[Excerpts from a dataset]
§

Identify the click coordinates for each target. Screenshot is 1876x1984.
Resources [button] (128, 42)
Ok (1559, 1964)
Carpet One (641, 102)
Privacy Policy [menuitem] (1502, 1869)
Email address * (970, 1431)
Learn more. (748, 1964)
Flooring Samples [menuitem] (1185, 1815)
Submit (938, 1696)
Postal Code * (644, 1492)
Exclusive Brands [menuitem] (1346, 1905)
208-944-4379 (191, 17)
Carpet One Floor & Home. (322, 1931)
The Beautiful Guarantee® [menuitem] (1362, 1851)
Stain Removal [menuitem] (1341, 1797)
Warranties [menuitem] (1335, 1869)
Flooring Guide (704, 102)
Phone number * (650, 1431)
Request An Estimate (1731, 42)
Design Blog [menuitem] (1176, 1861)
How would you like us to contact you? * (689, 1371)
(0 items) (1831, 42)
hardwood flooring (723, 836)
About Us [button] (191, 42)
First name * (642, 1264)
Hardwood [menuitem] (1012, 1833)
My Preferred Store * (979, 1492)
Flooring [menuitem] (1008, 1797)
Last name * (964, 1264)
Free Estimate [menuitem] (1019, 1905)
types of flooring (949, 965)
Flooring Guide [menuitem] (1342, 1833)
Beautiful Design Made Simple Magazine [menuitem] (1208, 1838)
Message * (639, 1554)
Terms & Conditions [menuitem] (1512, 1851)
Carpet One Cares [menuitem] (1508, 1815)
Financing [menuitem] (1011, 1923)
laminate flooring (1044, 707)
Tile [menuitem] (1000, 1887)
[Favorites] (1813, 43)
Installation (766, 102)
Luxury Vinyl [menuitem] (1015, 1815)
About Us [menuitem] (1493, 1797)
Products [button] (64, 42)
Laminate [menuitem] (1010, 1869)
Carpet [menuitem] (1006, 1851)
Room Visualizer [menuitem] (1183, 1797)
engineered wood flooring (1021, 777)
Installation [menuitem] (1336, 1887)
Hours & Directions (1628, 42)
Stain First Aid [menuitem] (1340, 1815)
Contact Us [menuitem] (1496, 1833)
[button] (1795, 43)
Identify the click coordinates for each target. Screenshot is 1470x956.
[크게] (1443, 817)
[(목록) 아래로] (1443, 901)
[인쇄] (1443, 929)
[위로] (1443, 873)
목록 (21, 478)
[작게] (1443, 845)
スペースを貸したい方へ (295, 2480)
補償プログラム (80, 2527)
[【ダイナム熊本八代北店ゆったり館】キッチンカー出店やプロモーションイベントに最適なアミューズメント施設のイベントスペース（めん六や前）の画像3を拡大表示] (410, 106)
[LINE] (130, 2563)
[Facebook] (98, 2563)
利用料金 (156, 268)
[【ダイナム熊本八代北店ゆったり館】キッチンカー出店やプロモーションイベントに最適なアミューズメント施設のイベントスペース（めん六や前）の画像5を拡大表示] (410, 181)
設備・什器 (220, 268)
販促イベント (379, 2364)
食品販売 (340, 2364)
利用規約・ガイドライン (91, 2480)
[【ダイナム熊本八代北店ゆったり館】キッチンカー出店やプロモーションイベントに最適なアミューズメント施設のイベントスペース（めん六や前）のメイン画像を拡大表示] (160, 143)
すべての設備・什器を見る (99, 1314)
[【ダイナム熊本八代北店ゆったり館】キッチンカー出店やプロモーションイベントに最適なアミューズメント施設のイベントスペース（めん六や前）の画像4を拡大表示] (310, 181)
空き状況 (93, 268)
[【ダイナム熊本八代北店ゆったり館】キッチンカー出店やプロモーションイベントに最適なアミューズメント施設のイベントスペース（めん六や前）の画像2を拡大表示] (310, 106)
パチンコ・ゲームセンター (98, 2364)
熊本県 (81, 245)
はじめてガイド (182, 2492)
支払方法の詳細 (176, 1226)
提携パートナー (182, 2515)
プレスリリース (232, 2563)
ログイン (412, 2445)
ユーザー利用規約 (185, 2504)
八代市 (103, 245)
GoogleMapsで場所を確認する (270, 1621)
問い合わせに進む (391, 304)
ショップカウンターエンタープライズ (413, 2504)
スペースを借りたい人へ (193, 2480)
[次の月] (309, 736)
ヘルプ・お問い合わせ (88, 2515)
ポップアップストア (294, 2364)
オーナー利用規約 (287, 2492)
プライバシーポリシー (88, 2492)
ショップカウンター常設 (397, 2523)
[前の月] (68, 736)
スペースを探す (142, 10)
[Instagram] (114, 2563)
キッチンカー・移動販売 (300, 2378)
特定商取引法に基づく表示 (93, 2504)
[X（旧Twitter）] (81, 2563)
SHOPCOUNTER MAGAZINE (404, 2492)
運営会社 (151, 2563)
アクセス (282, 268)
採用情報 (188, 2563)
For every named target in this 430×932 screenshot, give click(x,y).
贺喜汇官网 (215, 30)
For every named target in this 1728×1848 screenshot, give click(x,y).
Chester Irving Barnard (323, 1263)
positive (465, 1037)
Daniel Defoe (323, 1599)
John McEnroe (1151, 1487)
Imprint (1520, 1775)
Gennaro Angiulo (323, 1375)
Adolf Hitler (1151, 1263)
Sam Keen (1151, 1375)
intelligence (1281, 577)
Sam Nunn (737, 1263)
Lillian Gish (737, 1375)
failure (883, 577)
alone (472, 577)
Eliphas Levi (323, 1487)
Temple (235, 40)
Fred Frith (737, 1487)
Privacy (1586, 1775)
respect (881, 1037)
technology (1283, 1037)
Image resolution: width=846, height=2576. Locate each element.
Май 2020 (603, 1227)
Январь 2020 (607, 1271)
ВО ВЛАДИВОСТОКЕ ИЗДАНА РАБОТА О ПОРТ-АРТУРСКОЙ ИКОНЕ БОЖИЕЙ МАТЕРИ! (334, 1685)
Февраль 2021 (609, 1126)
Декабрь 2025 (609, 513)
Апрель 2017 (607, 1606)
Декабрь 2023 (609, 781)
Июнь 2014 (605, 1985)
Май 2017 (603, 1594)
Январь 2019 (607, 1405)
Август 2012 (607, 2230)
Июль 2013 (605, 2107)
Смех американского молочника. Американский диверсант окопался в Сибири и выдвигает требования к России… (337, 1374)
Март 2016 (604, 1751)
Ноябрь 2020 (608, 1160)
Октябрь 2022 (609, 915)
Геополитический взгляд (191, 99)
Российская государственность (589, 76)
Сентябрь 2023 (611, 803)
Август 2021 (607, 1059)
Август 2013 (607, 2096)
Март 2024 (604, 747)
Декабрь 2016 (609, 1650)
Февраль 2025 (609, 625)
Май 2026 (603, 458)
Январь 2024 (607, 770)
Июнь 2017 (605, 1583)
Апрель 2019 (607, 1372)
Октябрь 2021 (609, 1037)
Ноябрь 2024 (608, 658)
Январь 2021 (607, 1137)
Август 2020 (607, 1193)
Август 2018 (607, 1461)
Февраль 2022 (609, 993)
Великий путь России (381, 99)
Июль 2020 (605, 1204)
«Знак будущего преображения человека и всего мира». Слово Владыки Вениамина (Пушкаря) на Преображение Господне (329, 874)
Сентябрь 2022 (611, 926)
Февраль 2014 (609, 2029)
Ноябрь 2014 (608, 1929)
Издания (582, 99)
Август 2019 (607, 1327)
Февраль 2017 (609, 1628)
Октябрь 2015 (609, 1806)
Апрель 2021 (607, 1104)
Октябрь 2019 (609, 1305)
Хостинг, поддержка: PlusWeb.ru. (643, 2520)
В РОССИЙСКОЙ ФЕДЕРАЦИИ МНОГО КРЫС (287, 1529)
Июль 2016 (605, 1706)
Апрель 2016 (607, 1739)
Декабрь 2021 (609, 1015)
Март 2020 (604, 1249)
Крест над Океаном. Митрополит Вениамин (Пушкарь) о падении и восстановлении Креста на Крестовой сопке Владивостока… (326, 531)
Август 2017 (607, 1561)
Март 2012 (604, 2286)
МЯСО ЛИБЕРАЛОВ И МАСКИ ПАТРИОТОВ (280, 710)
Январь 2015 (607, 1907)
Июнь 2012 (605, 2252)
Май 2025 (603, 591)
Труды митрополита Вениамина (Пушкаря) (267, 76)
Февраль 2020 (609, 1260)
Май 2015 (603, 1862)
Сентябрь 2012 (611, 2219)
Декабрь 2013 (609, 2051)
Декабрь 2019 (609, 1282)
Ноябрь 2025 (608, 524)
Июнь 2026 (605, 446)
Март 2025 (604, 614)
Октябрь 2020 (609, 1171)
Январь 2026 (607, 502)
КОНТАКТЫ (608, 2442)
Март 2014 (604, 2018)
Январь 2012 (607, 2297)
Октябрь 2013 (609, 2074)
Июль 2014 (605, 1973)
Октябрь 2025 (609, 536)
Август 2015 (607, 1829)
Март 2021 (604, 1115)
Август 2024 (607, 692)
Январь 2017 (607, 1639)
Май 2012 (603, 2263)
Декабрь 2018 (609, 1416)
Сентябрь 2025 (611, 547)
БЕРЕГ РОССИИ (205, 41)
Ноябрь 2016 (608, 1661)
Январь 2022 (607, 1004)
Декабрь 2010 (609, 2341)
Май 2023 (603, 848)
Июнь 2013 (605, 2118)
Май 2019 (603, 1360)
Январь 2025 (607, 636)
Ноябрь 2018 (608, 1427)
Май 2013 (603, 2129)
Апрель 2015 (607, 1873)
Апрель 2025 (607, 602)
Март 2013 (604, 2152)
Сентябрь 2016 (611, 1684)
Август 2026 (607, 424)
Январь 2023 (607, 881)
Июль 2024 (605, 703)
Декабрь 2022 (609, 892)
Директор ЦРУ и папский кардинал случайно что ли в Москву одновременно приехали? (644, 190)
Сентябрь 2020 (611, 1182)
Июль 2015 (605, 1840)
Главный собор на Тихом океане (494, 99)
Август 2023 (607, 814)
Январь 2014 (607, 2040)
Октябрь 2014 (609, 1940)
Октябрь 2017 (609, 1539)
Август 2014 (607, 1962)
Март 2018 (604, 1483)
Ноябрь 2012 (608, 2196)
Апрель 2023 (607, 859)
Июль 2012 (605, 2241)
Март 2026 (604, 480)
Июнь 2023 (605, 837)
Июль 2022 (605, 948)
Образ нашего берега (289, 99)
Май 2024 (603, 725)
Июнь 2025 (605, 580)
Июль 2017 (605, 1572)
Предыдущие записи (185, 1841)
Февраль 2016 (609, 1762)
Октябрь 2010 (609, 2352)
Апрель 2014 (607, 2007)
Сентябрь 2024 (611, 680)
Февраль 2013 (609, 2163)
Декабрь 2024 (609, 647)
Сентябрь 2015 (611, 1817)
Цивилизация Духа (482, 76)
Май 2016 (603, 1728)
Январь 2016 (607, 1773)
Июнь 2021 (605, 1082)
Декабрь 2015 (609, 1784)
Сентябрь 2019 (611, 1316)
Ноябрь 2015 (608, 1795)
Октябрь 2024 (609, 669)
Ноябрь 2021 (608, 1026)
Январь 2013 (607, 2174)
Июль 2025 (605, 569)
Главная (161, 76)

§

=== What is needed ===
From the records, copy out each line that includes the string "Март".

=== Written response ===
Март 2016 (604, 1751)
Март 2024 (604, 747)
Март 2020 (604, 1249)
Март 2012 (604, 2286)
Март 2025 (604, 614)
Март 2014 (604, 2018)
Март 2021 (604, 1115)
Март 2013 (604, 2152)
Март 2018 (604, 1483)
Март 2026 (604, 480)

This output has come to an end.